Experts call for system change and support to close critical care gaps in B.C.
- Feb 28
- 2 min read

At BC's first conference dedicated to Prehospital & Retrieval Medicine, families and experts called for urgent action to address system shortcomings affecting the transportation and care of critically ill and injured patients living in rural and remote BC communities.
Nikki Robbins, a B.C. health‑care practitioner and mother of 11‑year‑old Brayden, believes her son would likely be alive today if such a service had been available. After a CT scan in Comox showed he required urgent neurosurgical intervention, Brayden waited 10 hours for transport that never arrived. Despite a neurosurgeon’s phone support, attempts by local staff to save Brayden’s life proved in vain. She believes Brayden’s death reflects “compounded gaps” in the system rather than failures by individual clinicians, and describes MRBC’s proposal as “a lifeline for all patients and families and healthcare providers who are put in those conditions.”

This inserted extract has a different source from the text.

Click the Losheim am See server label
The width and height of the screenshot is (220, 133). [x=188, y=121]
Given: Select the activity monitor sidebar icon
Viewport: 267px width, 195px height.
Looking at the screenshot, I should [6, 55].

Emergency physician Dr. Andrew Fagan, who trained in prehospital and retrieval medicine (PHRM) and now works in the Elk Valley Hospital Emergency department in Fernie, says B.C.’s current ambulance system leaves rural teams “waiting and worried” with critically ill patients lacking fulsome care. On one of his earliest shifts at the hospital in 2023, he treated an infant suffering a critical illness who remained in the emergency department for hours because of unavailable ambulance service. He contrasts that experience with systems in Alberta and New Zealand, where PHRM teams with advanced critical care skills can be airborne within minutes and bring crucial expertise directly to health care workers and their patients.

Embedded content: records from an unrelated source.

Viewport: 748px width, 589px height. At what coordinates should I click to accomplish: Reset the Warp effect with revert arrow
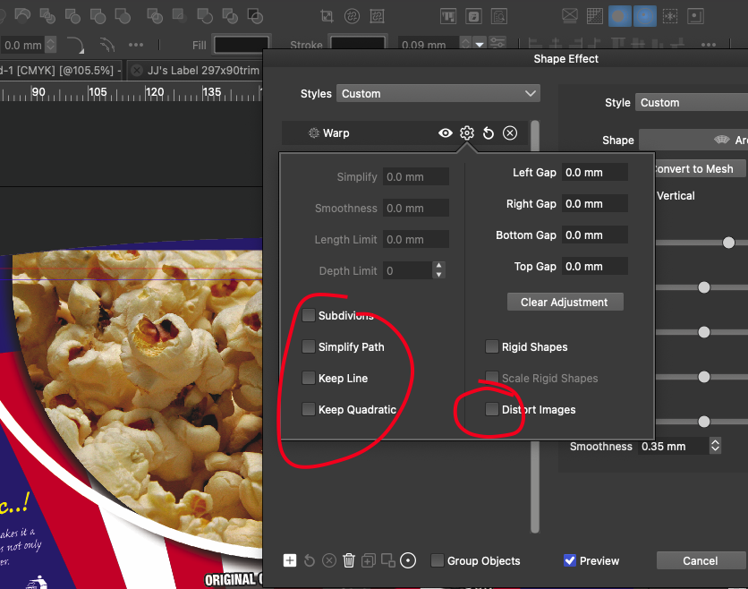pyautogui.click(x=489, y=133)
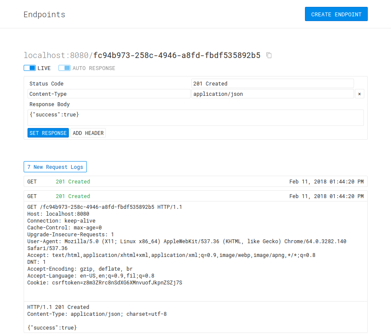Click the application/json Content-Type value field
This screenshot has width=391, height=336.
click(273, 94)
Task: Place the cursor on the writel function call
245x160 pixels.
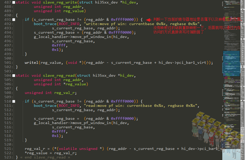Action: tap(31, 63)
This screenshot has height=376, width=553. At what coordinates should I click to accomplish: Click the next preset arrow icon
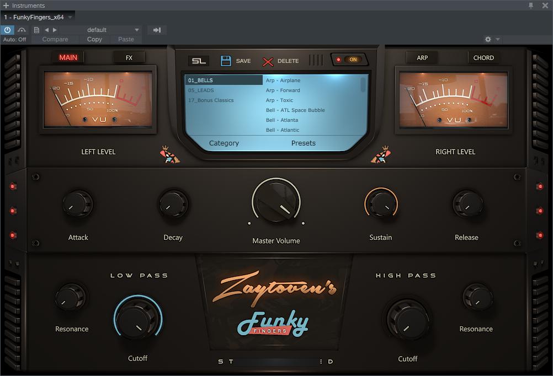click(55, 30)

International best practices, including a physician‑led prehospital and retrieval medicine service established in Scotland 20 years ago, show that specialized retrieval teams can significantly improve rural patient survival rates and prove cost‑effective for the health system. Dr. Stephen Hearns, founder of Scotland’s Emergency Medical Retrieval Service says its services not only stabilize and transport the critically ill and injured patients, they also support rural physicians, nurses and paramedics with real‑time consultation and on-site support, which makes rural practice more sustainable by ensuring clinicians are not left alone with patients they cannot safely manage.

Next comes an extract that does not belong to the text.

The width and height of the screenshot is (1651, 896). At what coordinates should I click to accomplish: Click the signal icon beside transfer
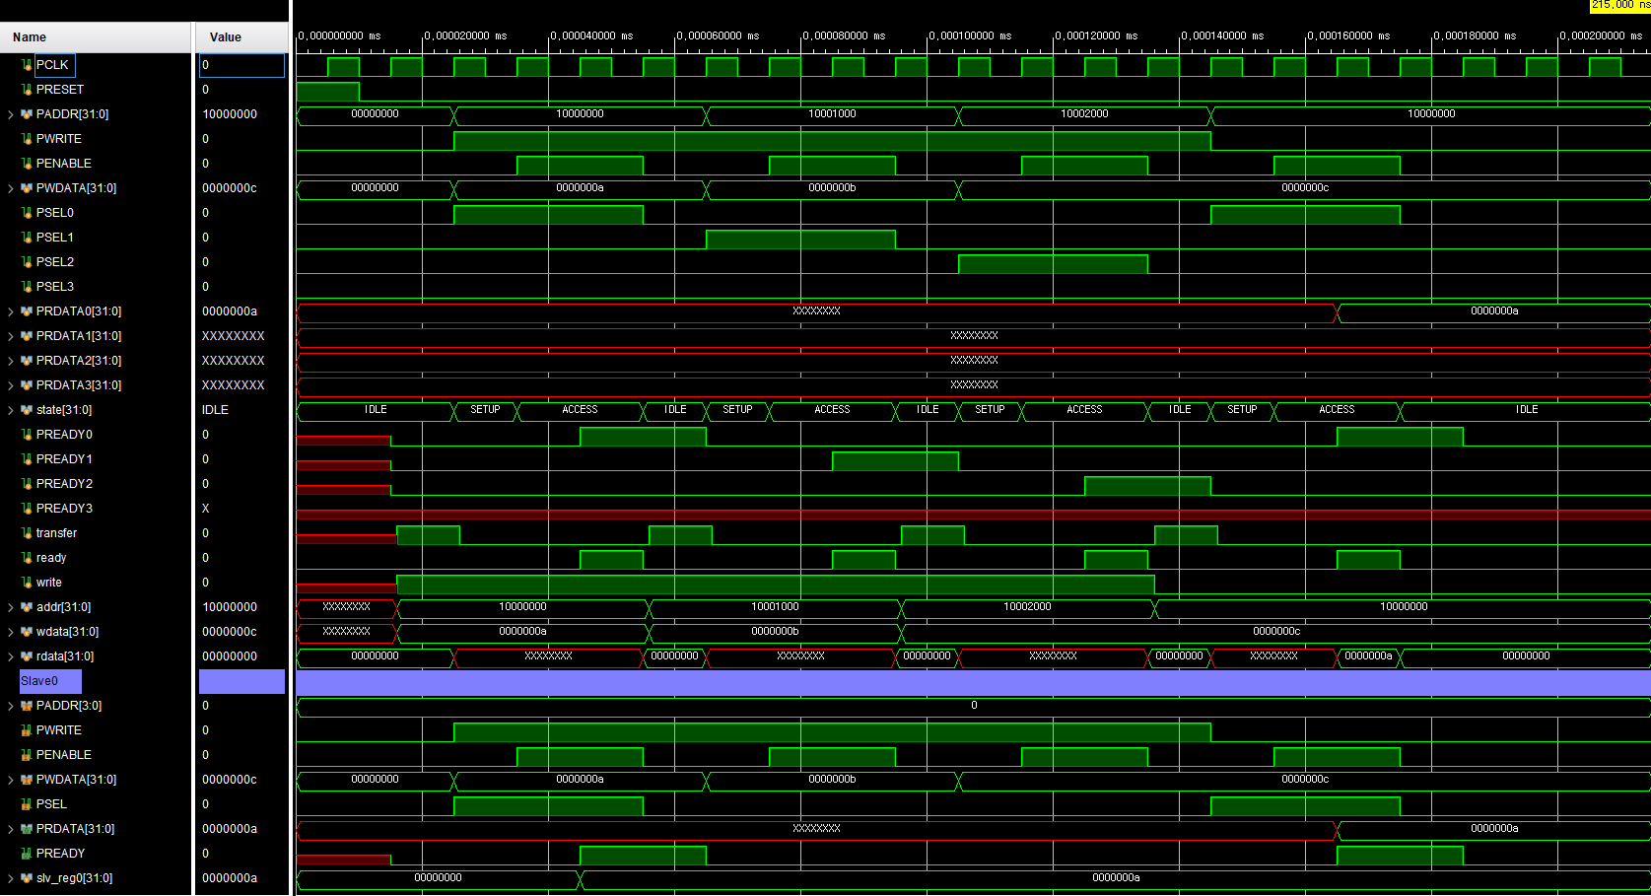(27, 533)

MRBC’s proposed model builds on these proven approaches and aims to augment B.C. Emergency Health Services by bringing critical care expertise directly to rural and remote communities, to rapidly stabilize and safely transport the sickest patients. Advocates are also calling for legislative changes to give front‑line clinicians clear authority to activate higher‑tier transport when standard options are unavailable or inadequate.
The two‑day conference explored key issues in prehospital and retrieval medicine, spotlighting international models from jurisdictions such as Alberta, New Zealand and Scotland, and providing practical education for rural practitioners on critical care best practices. Participants will have the opportunity to hear directly from families like the Robbins, frontline rural clinicians, and international experts advocating for a made-in-B.C. solution.